# start of Quoted text

The 2020 NFL draft was heavier at certain offensive positions (such as wide receiver and offensive tackle) and lighter at others (tight end and interior offensive line come to mind). That unbalance is reflected in our projection for the best rookies on that side of the ball.
How the quarterback crop shapes up of course will be fascinating, with three going in the top six overall selections. Joe Burrow, Tua Tagovailoa and Justin Herbert are the class’ clear centerpieces, and how they fare as rookies will be a story we track all season long.
Even with all the receivers and tackles drafted high this spring, we had to whittle down our list for the ones we think might be the best first-year contributors — and we didn’t go with all the higher picks.
Consider this list something of a primer for an all-rookie team, with 10 offensive rookies who will be big Year 1 contributors:
Bengals QB Joe Burrow (Round 1, 1st overall)

# end of Quoted text
# start of Given records

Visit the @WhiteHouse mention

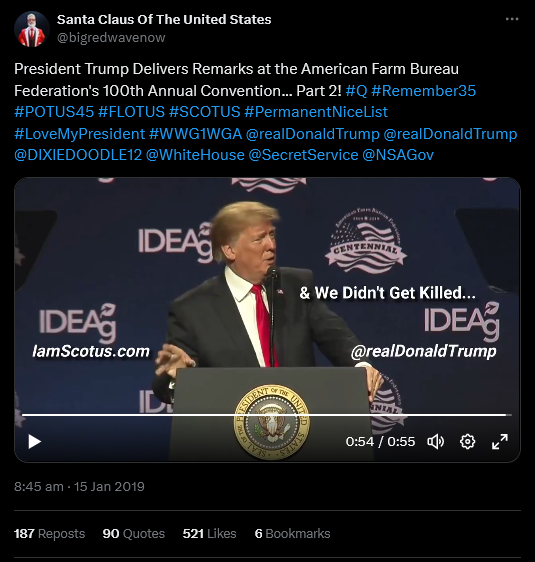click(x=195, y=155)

# end of Given records
# start of Given records

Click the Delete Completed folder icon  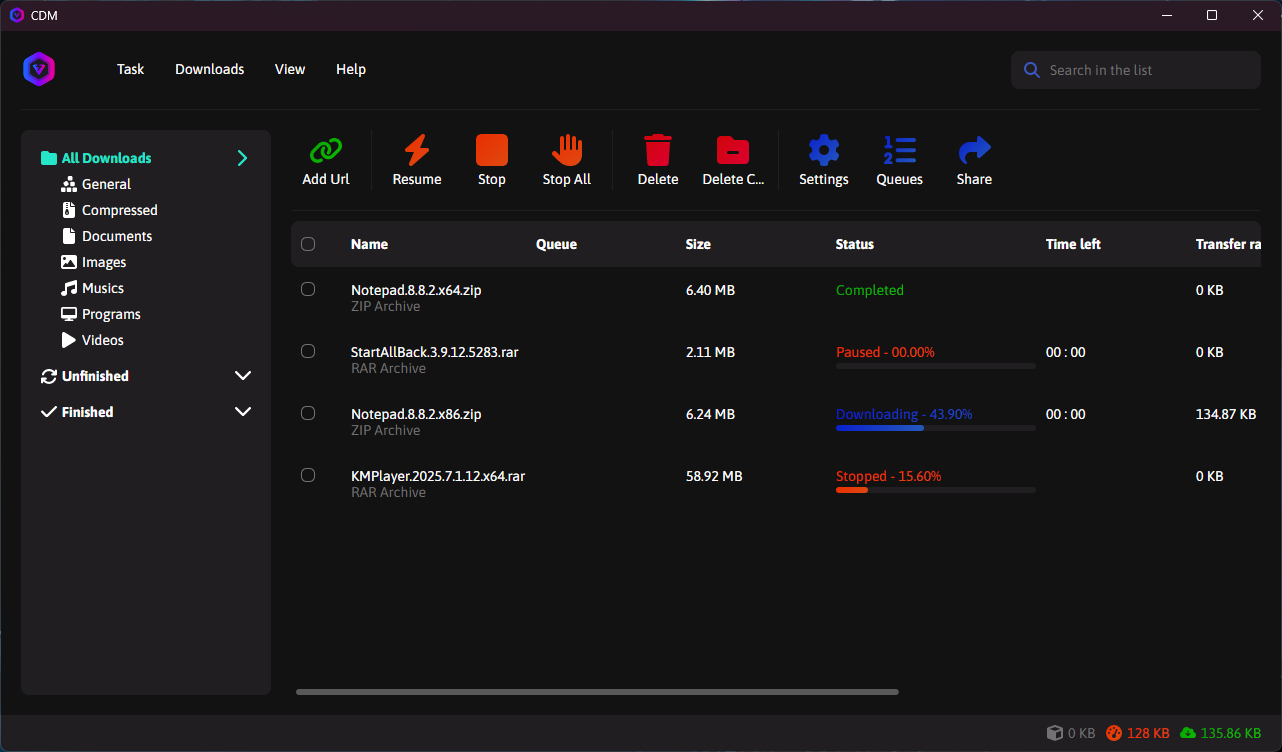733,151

# end of Given records
# start of Given records

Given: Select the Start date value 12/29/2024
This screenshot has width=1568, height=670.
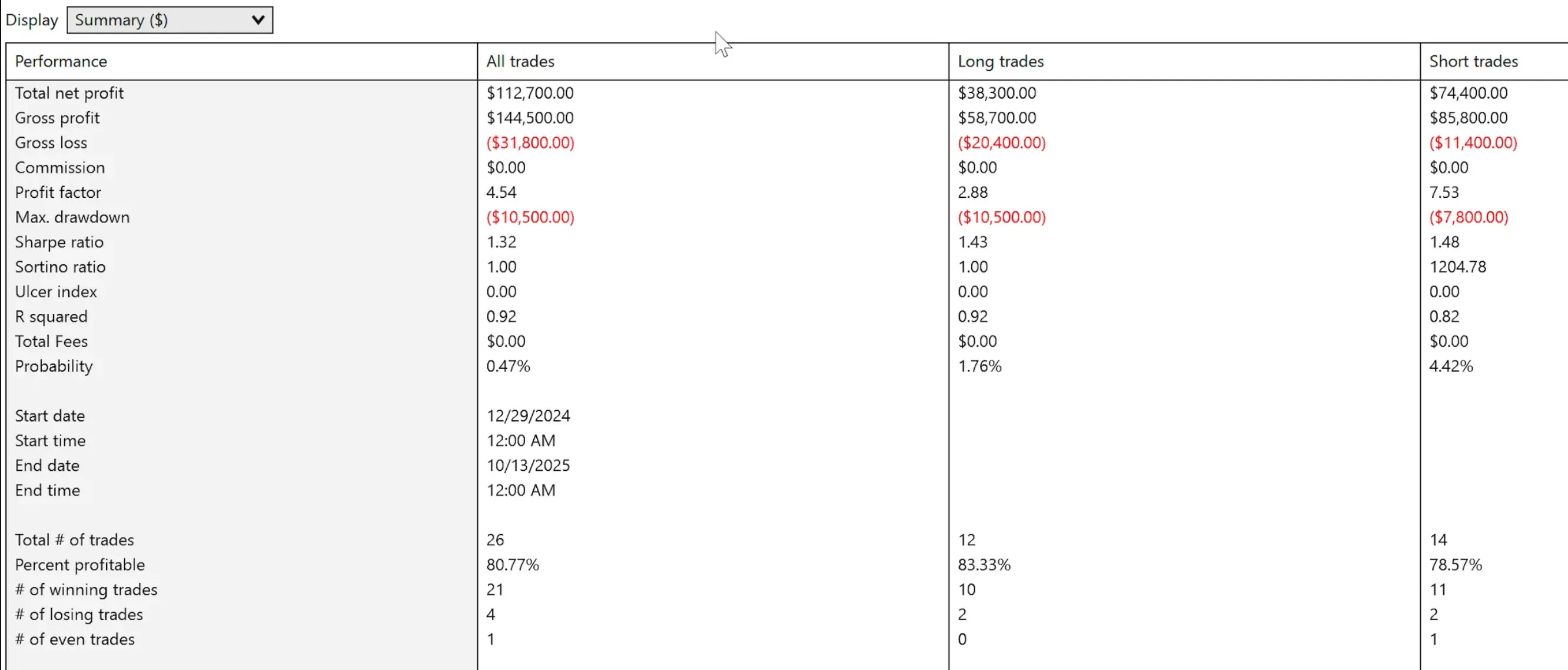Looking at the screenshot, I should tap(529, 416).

# end of Given records

> [Set tasks]:
A: Reproduce the passage of the NFL draft article from "The 2020 NFL" up to and including "of the ball.".
B: According to the NFL draft article, at which offensive positions was the 2020 draft lighter?

> [Responses to the exercise]:
A:
The 2020 NFL draft was heavier at certain offensive positions (such as wide receiver and offensive tackle) and lighter at others (tight end and interior offensive line come to mind). That unbalance is reflected in our projection for the best rookies on that side of the ball.

B: Tight end and interior offensive line.